Quando José Mourinho, nel post partita di Roma-Torino 1-1, dice che “oggi devo commentare due partite, una fino al 70’ e un’altra dei venti minuti successivi”, non esagera. È bastato l’ingresso di un Paulo Dybala a mezzo servizio per cambiare il volto di una squadra che, per quasi tre quarti di partita, era stata spenta, abulica, incapace di creare reali pericoli davanti la porta di Milinkovic-Savic Jr. Fuori un abulico (e molto fischiato dai tifosi) Tammy Abraham, dentro la rediviva Joya, capaci di ridare linfa a un attacco fino a quel momento spuntato. Rigore procurato (calciato da Andrea Belotti sul palo), tante occasioni create per sé e i compagni e una traversa decisiva per il gol del pari firmato da Nemanja Matic. Ma, oltre a questi numeri, ce ne sono molti altri evidenziati dai dati statistici avanzati.
Per comprendere l’impatto di Dybala sul rendimento della Roma torna utile analizzare i dati sui gol attesi (xG). Nello specifico, gli xG utilizzano parametri probabilistici per capire quanto un tiro è pericoloso e, dunque, quanto sia plausibile che una squadra riesca a fare gol (ogni tiro ha un coefficiente che varia da 0 a 1). In gioco entrano numerose variabili, sia storiche che relative al giocatore, alla sua posizione, al suo rapporto con le marcature: un rigore, per esempio, parte da un valore di 0.75 perché è molto probabile si possa trasformare in gol. Allo stesso modo funzionano gli assist attesi (xA), che indicano la propensione di una squadra a costruire passaggi che mettono in condizione di fare gol. A questi parametri si aggiunge l’expected Threat (xT) o minaccia attesa, che indica la frequenza con cui un giocatore porta il pallone con passaggi, dribbling o passaggi in zone del campo in cui la probabilità di segnare un gol è più alta, esclusi i calci piazzati.
Grazie alle informazioni fornite da Markstats ed elaborate dal profilo Twitter As Roma Data è possibile misurare l’impatto di Dybala sul match contro i granata. Prima del suo ingresso, la roma aveva tirato 5 volte verso la porta senza mai impegnare il portiere ospite, il Torino 10 (5 in porta, 1 gol). La precisione nei passaggi era 73% (Torino 82), il possesso 44 a 56% e, soprattutto, i gol attesi erano 0,3 a 0,66. Dal 70’ in poi cambia tutto: 8 tiri (4 in porta) contro 0, 1.13 xG a 0.18, ma sono i numeri della Joya a impressionare: 3 tiri (1 in porta), una traversa, rigore procurato, 0.19 xG, 0.11 xA e 0.24 xT. Tutto in 20 minuti.

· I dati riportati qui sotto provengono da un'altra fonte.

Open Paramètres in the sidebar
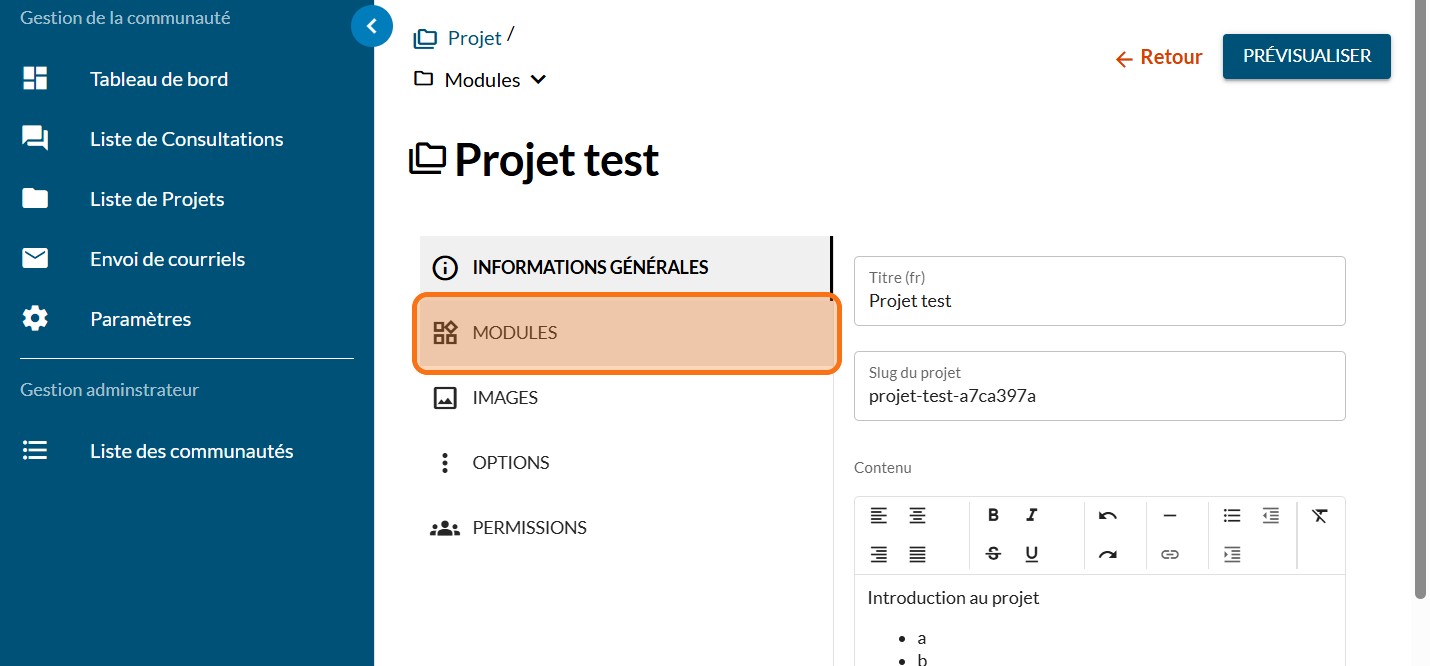The width and height of the screenshot is (1430, 666). (140, 319)
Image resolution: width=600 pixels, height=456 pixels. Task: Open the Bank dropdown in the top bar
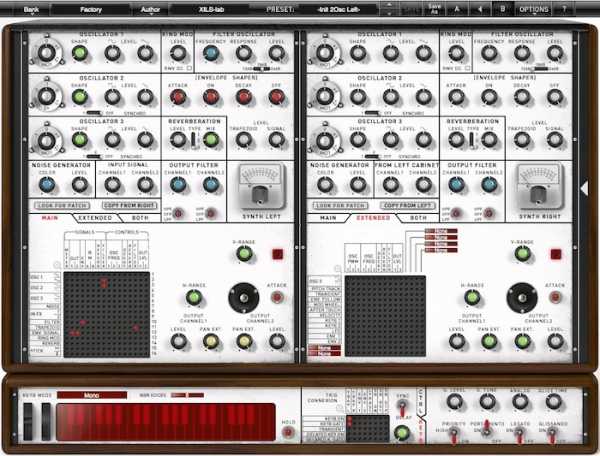(31, 9)
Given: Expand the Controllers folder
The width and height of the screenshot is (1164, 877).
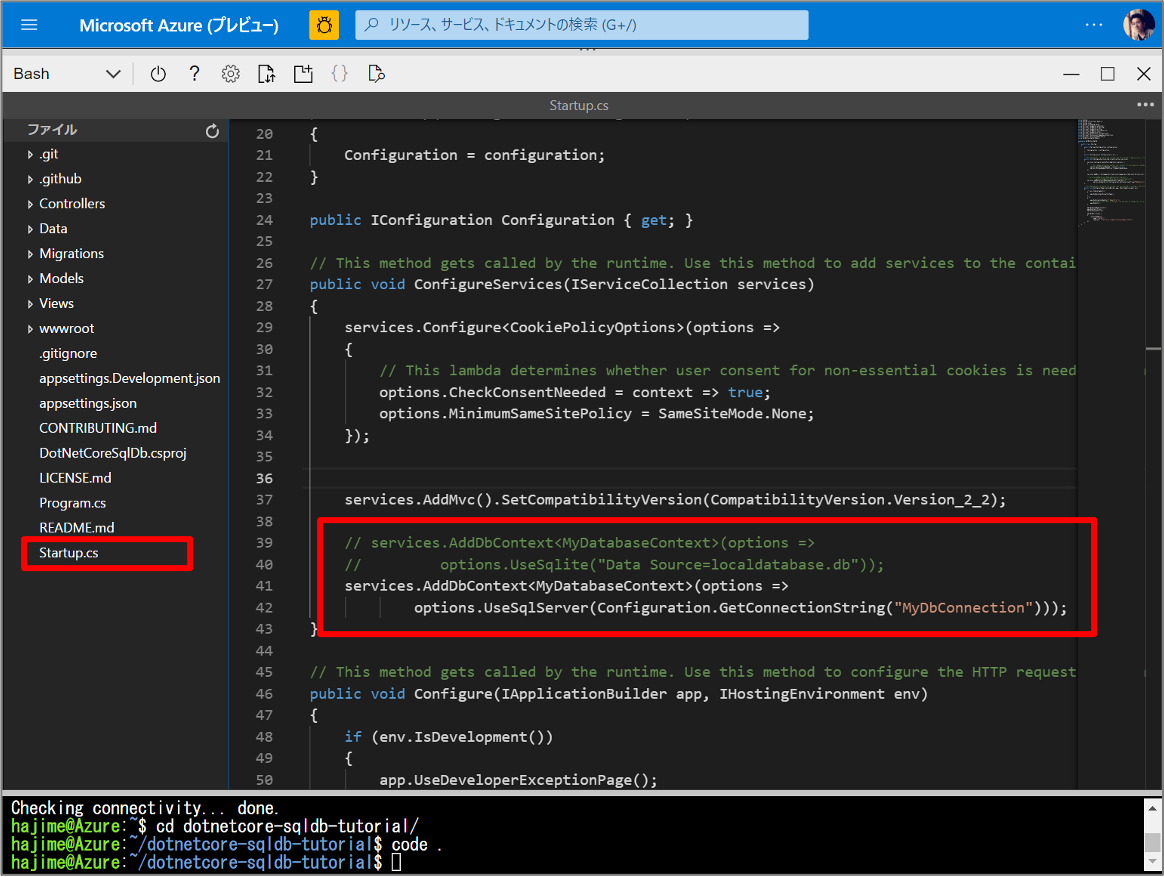Looking at the screenshot, I should click(71, 204).
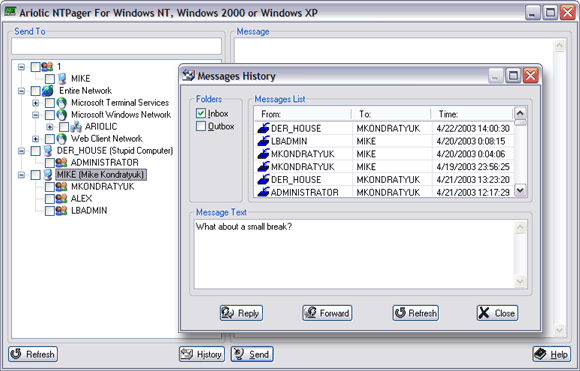Click the Web Client Network globe icon
Screen dimensions: 580x371
pos(61,139)
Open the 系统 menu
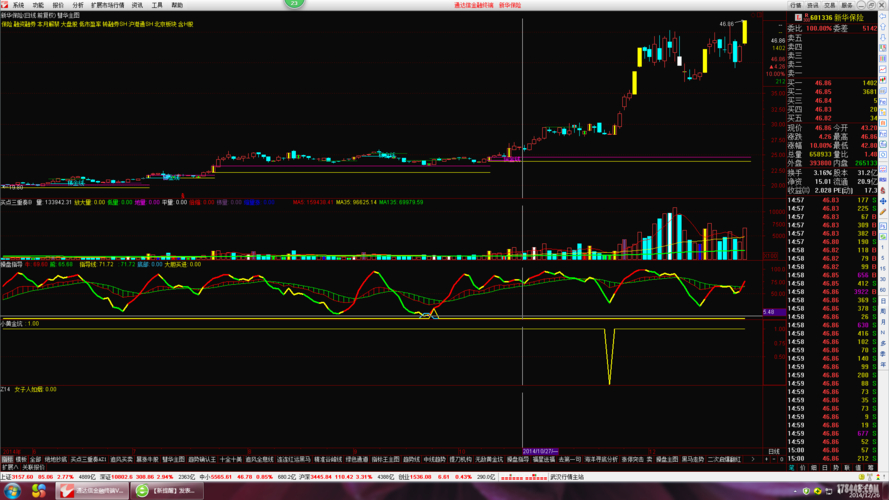 pyautogui.click(x=18, y=4)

L’importanza e il peso di Dybala nelle manovre offensive della Roma non sono una novità. Nonostante i soli 615’ accumulati in stagione, l’argentino è tuttora il capocannoniere della squadra e il giocatore che ha convertito più occasioni da rete in gol (5 gol a fronte di 4.25 xG, con un differenziale positivo di 0.75, dati Understat). Non solo: la Joya è secondo solo a Lorenzo Pellegrini per assist attesi (2.95 a 4.55), ma avendo giocato meno minuti ha una media a partita più alta (0.43 a 0.37). Il più sprecone resta per distacco Tammy Abraham, che ha segnato 3 reti a fronte di ben 7.23 gol attesi. Mondiale permettendo, la Roma a gennaio tornerà a giocarsi il quarto posto con un Dybala in più. Il gioco della squadra, però, non può dipendere in maniera così decisa dalla presenza o meno in campo di un singolo giocatore. Durante la sosta invernale, Mourinho dovrà trovare valide alternative. Altrimenti, il sogno Champions si allontanerà sempre più: le altre non aspettano.